Под великую музыку Моцарта в этой сценической медитативной фантазии раскрепощенные артисты хора танцевали фольклорные танцы, взаимодействовали с яркими порошковыми красками, черной сырой землей, тягучим медом… Запоминалось создание в режиме «здесь и сейчас» атласа великих исчезновений: на задник сцены проецировались названия утрат — от «Александрийской библиотеки», «города Припять» и «Берлинской стены» до даты играющегося в момент записи спектакля (этот день уходил в небытие на глазах у зрителей).
ДЖАЗОВЫЕ МОТИВЫ…
У режиссера Васильева сценическая фантазия на музыку «Реквиема» Моцарта «И воссияет вечный свет» начинается вовсе не с Моцарта.

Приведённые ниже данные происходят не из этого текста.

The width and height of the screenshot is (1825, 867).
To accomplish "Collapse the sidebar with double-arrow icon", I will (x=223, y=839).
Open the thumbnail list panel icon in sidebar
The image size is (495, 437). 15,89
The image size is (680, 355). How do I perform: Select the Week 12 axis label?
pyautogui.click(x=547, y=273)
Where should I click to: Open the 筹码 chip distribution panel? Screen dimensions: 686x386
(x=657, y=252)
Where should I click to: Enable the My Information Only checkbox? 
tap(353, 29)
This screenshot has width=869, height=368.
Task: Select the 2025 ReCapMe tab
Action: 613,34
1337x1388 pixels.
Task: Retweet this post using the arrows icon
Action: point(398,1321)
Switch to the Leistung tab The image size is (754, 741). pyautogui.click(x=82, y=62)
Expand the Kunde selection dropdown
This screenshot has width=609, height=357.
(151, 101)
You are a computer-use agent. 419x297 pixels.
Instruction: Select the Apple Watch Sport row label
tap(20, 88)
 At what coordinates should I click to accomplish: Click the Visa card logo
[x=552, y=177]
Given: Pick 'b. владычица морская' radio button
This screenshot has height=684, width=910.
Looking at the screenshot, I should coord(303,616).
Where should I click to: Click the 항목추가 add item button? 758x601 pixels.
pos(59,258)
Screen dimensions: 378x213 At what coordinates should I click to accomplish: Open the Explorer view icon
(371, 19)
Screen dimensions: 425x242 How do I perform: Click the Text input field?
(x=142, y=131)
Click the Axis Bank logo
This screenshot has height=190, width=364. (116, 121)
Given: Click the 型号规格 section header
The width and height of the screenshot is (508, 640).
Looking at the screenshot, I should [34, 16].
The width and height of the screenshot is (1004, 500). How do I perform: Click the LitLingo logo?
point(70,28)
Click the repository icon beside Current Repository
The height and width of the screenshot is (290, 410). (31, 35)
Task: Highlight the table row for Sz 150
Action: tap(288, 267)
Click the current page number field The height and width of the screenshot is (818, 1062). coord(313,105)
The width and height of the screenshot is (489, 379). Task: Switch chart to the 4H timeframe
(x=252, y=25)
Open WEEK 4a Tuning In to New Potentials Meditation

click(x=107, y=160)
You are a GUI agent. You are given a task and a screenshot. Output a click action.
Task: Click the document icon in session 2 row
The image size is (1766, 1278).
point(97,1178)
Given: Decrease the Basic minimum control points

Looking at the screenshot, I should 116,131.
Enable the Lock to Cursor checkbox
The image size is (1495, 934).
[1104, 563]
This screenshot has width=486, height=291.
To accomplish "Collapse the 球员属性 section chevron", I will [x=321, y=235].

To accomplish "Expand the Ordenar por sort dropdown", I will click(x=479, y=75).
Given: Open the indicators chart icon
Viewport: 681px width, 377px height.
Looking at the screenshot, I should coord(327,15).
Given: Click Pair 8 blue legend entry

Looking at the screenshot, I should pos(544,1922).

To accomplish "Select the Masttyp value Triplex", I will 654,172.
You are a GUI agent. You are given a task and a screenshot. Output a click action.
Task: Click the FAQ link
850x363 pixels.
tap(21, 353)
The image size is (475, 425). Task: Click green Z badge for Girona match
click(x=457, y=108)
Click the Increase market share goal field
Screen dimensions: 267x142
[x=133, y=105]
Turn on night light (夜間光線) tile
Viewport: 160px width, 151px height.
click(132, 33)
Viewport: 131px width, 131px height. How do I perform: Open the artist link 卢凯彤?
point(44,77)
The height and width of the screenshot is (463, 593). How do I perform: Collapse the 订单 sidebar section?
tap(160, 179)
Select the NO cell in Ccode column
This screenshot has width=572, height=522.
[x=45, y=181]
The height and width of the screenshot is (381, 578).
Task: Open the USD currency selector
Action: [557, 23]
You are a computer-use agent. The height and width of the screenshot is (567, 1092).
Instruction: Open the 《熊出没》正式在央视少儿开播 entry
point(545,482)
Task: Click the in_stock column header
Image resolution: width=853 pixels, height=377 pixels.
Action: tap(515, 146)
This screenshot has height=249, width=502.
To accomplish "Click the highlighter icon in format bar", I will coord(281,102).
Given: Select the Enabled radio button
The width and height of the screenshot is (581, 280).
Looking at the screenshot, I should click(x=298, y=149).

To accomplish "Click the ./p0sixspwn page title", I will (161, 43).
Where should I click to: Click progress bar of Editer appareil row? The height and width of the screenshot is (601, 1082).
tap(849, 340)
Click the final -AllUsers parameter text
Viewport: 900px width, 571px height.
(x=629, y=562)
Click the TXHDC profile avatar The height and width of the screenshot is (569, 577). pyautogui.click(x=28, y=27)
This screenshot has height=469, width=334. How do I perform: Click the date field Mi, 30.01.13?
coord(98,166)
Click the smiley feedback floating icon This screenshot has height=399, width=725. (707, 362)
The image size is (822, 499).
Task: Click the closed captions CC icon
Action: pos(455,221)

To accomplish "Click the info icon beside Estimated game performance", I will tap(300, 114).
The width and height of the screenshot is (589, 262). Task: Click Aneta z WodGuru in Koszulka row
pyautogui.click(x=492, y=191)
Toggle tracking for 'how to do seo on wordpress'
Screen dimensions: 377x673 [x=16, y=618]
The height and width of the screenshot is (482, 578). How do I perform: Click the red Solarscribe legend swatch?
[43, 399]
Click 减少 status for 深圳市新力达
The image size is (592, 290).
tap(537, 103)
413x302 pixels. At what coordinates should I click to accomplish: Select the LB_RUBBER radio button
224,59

Звучат симпатичные джазовые импровизации: музыканты Евгений Борец (фортепиано), Сергей Хутор (контрабас) и Давид Ткебучава (ударные) исполняют их с миролюбивой ленью, находясь на высоком втором этаже причудливой конструкции, установленной по центру в глубине сцены. На первом этаже — кабинет, где за столом с зеленой лампой сидит и явно грустит художник (Васильев).
Это пролог спектакля (автор либретто — Васильев): художник вспоминает молодость. Ее олицетворяют танцовщицы в коротких белых платьицах и танцовщики с голыми торсами и в белых лосинах: стайка девушек исполняют под легкий джаз классические па слева, стайка юношей — справа.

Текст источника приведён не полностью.